Steeply changed the hip which was out, in his standing, to his other hip. ‘As a child,
this is when it became impossible to ignore the odor of obsession about the whole
thing. The secrecy about the notebook, and the secrecy about the secrecy. The scrupulous
recording of tiny details, in careful order, for purposes you could just tell were
both urgent and furtive.’
‘This is unbalance,’ Marathe concurred. ‘This attaching of excessive importance.’
‘Jesus, you don’t know the half of it.’
‘And for you also,’ Marathe said, ‘excessive unbalance. For your father progresses
downhill in this obsessing, but always so slowly that always you could question yourself,
whether you were maybe yourself the one out of balance, attaching too much importance
to any one thing—a notebook, a posture. Crazy making.’
‘And the toll on Mummykins.’
Marathe had turned the chair to a slight angle to be able to see his shadow, which
appeared blunt and deformed by the topography of the steep hillside above the outcropping,
and in general pathetic and small. There would be no titanic or menacing
Bröckengespenstphänom
with the sunrise of dawn. Marathe said ‘The whole organism of family becomes out
of balance, questioning its perceptions.’
‘The old man—then he started developing this habit of quoting little lines and scenes
from “M*A*S*H,” to illustrate some idea, make some point in conversation. At the beginning
of the habit he seemed casual about it, as if the little bits and scenes simply occurred
to him. But this changed, but slowly. Plus I remember he started seeking out feature
films that also featured the television program’s actors.’
Marathe pretended to sniff.
‘Then at some point it was as if he was no longer able to converse or communicate
on any topic without bringing it back to the program. The topic.
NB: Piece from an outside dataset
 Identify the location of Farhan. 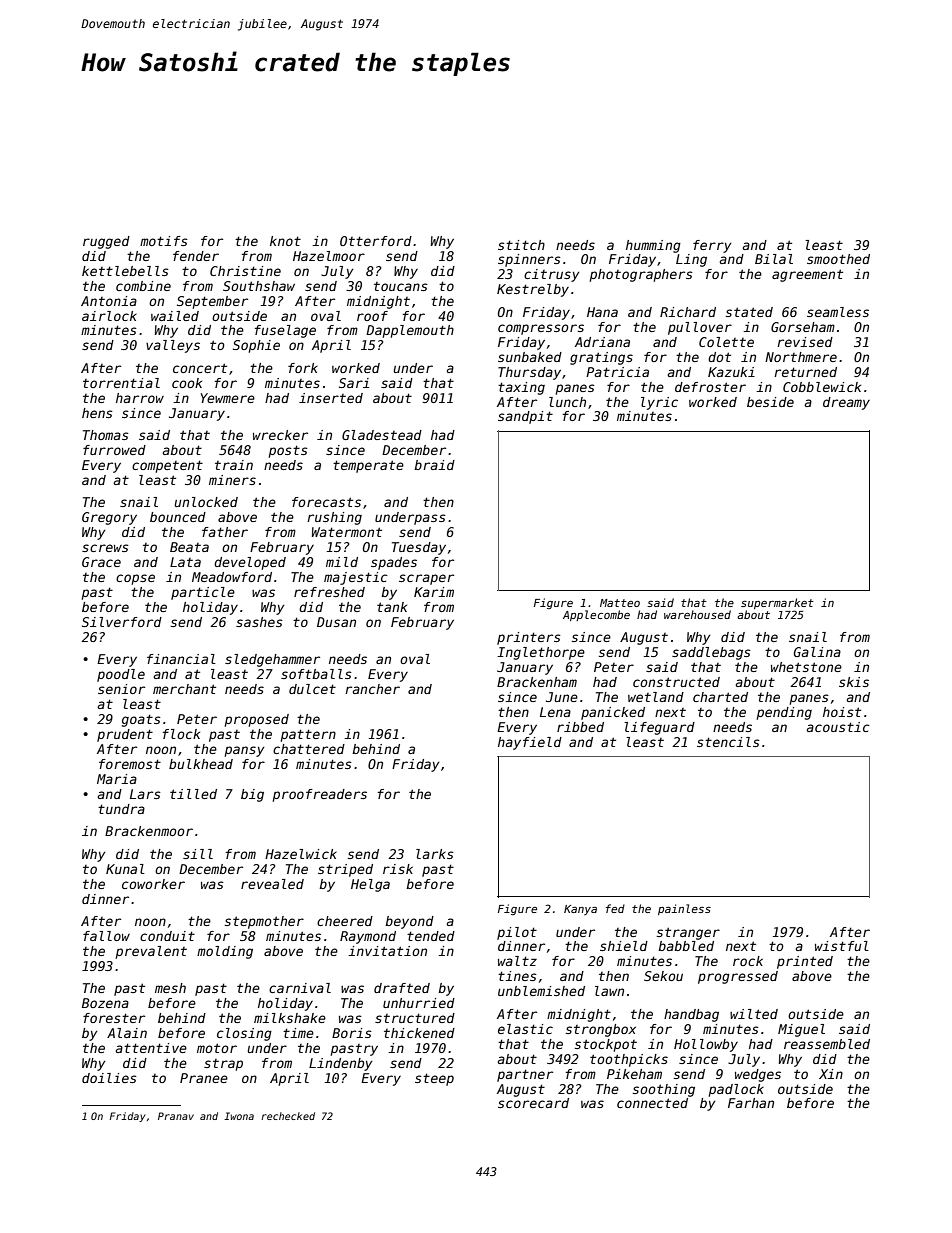
(751, 1103).
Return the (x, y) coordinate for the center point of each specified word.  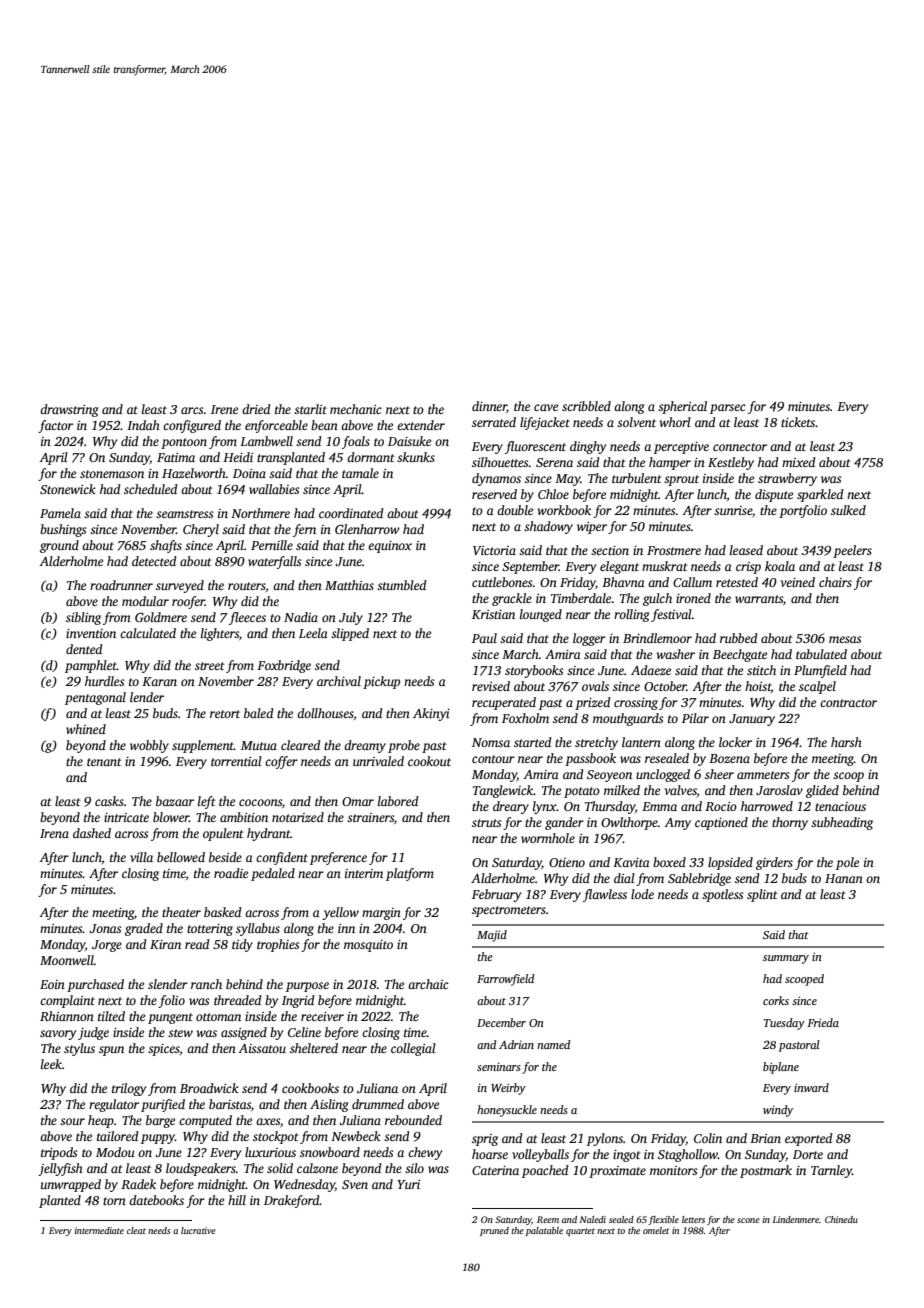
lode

Without some system
of references to the program.’ Steeply gave small indications of paying attention
to the small squeaks as Marathe turned his chair slightly this way and that way, achieving
different angles of sight on his small shadow. Steeply exhaled air through the nostrils
with a forceful sound. ‘Though it wasn’t as though he was wholly uncritical of it.’
It sometimes from somewhere blue occurred to Marathe that he did not dislike this
Steeply, though
like
or
respect
would be too far in going, to say.
‘It was not that type of obsession with it, it, you are saying.’
‘It was gradual and slow. He started at some point I remember to refer to the kitchen
as the Mess Tent and his den as the Marsh or Swamp. These were fictional locations
on the show. He began renting films with even crowd-extra or cameo appearances by
the program’s actors. He bought what was then called a Betamixer,
263
a kind of early magnetic-video recorder. He began a practice of magnetically recording
each week’s 29 broadcasts and reruns. He stored the tapes, organizing them in baroque
systems of cross-reference that had nothing discernible to do with dates of recording.
I remember Mummykins didn’t say anything when he moved his bedding and began to sleep
at night in the easy chair in his den, the Swamp. Or pretend to. Sleep.’
‘But you had your suspicions of not real sleeping.’
‘It was gradually obvious he was viewing his magnetic recordings of the program “M*A*S*H”
throughout the night, probably over and over again, using a crude white plastic earplug
to hide the noise, scribbling feverishly in his notebook.’
In contrast with the violence and
transperçant
puncturing of the sunset, the dawn sun seemed slowly exhaled from the more rounded
salience of the Mountains of Rincon, its heat a moister heat and the light the vague
red of a type of fond sentiment; and U.S.O.U.S.’s Steeply’s standing shadow was cast
back over the outcropping toward Marathe behind him, close enough that Marathe might
reach his arm out and touch the shadow.